The field of artificial intelligence has witnessed a surge in research focused on natural language processing (NLP), an area where machine learning and linguistics converge. Recent years have been marked by breakthroughs, including the notable GPT-2 model by OpenAI, capable of generating realistic and coherent articles about any topic from a short input.
This surge in interest is fueled by the emergence of numerous commercial applications. Our interactions now include home assistants powered by NLP, transcribing audio and comprehending our queries. Companies are increasingly turning to automated chatbots for customer communication. Online marketplaces leverage NLP to detect fake reviews, media outlets generate news articles, and recruitment firms match resumes to job postings. Social media giants utilize it for automated content moderation, while legal professionals analyze contracts with NLP’s assistance.
Historically, training and deploying machine learning models for such tasks was a complex endeavor, demanding specialized expertise and costly infrastructure. However, the increasing demand for such applications has prompted major cloud providers to develop NLP-related services, significantly reducing workload and infrastructure costs. The average cost of cloud services has been steadily decreasing, a trend predicted to persist.

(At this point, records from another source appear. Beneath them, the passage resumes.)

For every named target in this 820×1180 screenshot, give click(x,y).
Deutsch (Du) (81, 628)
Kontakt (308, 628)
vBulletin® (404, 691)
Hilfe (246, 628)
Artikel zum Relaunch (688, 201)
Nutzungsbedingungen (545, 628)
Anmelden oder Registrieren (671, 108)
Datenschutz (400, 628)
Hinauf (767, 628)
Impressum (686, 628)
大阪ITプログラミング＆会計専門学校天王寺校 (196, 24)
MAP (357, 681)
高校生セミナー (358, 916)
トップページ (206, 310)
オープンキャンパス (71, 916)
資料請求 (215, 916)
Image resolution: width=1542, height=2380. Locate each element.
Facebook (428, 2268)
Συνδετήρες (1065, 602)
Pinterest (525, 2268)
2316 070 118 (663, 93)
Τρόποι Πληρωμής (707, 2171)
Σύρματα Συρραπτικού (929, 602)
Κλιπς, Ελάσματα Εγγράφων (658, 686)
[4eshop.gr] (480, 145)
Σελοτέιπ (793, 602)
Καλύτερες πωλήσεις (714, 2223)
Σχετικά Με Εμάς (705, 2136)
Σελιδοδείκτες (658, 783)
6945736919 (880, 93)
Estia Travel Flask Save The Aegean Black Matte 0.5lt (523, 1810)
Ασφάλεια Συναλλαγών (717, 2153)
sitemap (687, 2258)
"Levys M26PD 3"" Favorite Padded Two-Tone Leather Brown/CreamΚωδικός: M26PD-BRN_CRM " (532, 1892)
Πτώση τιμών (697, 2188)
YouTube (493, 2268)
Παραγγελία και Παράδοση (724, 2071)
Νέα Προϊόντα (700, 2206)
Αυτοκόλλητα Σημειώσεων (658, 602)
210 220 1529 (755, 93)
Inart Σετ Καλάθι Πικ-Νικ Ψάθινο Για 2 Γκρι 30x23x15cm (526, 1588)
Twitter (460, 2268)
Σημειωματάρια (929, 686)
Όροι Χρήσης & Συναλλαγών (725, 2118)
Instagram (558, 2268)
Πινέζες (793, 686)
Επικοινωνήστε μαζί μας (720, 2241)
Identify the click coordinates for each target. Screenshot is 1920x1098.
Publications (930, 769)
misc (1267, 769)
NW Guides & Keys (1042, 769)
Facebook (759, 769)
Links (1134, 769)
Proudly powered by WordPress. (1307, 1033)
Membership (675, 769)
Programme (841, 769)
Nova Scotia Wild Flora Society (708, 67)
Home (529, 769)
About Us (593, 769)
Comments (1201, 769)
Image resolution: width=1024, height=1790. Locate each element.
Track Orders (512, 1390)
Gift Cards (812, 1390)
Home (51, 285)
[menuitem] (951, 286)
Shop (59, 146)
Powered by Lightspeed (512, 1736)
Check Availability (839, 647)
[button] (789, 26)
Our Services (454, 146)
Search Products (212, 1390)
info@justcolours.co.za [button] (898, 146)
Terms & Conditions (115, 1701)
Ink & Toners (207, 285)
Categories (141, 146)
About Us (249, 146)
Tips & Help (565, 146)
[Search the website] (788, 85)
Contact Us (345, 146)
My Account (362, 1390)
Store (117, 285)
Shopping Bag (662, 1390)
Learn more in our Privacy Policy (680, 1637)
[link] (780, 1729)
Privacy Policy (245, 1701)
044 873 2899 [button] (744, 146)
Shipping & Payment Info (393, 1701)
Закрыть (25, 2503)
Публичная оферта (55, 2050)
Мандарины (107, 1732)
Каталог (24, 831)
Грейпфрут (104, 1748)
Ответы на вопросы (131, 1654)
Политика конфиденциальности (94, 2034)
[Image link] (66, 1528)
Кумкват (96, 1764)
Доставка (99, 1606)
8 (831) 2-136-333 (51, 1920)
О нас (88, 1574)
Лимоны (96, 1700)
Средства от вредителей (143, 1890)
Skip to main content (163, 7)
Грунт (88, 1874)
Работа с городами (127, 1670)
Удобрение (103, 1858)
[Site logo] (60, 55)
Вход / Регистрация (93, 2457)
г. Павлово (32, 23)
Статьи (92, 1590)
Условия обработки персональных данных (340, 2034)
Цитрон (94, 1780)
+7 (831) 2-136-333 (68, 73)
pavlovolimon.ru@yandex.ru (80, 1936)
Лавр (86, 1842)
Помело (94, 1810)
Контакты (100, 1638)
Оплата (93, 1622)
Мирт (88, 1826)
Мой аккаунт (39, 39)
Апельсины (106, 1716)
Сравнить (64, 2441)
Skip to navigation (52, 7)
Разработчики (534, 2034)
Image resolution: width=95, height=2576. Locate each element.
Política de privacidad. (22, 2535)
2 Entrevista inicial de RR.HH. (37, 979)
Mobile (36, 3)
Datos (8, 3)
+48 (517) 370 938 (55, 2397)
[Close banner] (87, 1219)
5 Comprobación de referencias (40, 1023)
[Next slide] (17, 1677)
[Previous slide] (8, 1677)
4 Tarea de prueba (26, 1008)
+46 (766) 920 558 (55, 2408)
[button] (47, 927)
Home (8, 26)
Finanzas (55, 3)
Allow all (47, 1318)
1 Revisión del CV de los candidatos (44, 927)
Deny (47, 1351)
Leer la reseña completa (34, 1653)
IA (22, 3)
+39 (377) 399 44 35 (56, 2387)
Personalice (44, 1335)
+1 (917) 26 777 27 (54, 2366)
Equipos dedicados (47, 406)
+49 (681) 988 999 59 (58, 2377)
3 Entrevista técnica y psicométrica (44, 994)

This article will delve into two such products offered by Google Cloud Services: “Google Natural Language API” and “Google AutoML Natural Language.”
Google Natural Language API
The Google Natural Language API provides a user-friendly gateway to a suite of powerful pre-trained NLP models developed by Google for diverse tasks. These models, trained on massive text corpora, generally perform well on datasets that don’t rely heavily on highly specialized language.
A key advantage of utilizing these pre-trained models through the API is the elimination of the need for a training dataset. The API enables users to generate predictions immediately, proving invaluable when labeled data is scarce.
The Natural Language API encompasses five distinct services:
- Syntax Analysis
- Sentiment Analysis
- Entity Analysis
- Entity Sentiment Analysis
- Text Classification
Syntax Analysis
Google’s syntax analysis dissects a given text, providing a detailed breakdown of each word along with extensive linguistic information. This information comprises two main parts:
Part of speech: This analysis delves into the morphology of each token, offering a granular understanding of its type (noun, verb, etc.), gender, grammatical case, tense, mood, voice, and more.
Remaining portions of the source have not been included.